─── Data shown ───

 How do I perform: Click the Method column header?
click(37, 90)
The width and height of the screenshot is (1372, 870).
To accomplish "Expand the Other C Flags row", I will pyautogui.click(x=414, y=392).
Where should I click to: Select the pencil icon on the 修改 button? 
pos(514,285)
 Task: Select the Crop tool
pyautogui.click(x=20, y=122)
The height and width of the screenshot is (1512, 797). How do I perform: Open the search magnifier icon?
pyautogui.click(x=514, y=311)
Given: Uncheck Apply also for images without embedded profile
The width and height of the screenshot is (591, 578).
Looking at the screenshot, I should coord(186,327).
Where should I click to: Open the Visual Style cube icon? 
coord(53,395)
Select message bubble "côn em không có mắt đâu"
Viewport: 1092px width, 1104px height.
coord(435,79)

───

Rewrite the material above, changing every "Where should I click to" to "Which point should I click to" and keeping everything else the same.

#### The result
 How do I perform: Click the Method column header?
click(37, 90)
The width and height of the screenshot is (1372, 870).
To accomplish "Expand the Other C Flags row", I will pyautogui.click(x=414, y=392).
Which point should I click to: Select the pencil icon on the 修改 button? 
pos(514,285)
 Task: Select the Crop tool
pyautogui.click(x=20, y=122)
The height and width of the screenshot is (1512, 797). How do I perform: Open the search magnifier icon?
pyautogui.click(x=514, y=311)
Given: Uncheck Apply also for images without embedded profile
The width and height of the screenshot is (591, 578).
Looking at the screenshot, I should coord(186,327).
Which point should I click to: Open the Visual Style cube icon? 
coord(53,395)
Select message bubble "côn em không có mắt đâu"
Viewport: 1092px width, 1104px height.
coord(435,79)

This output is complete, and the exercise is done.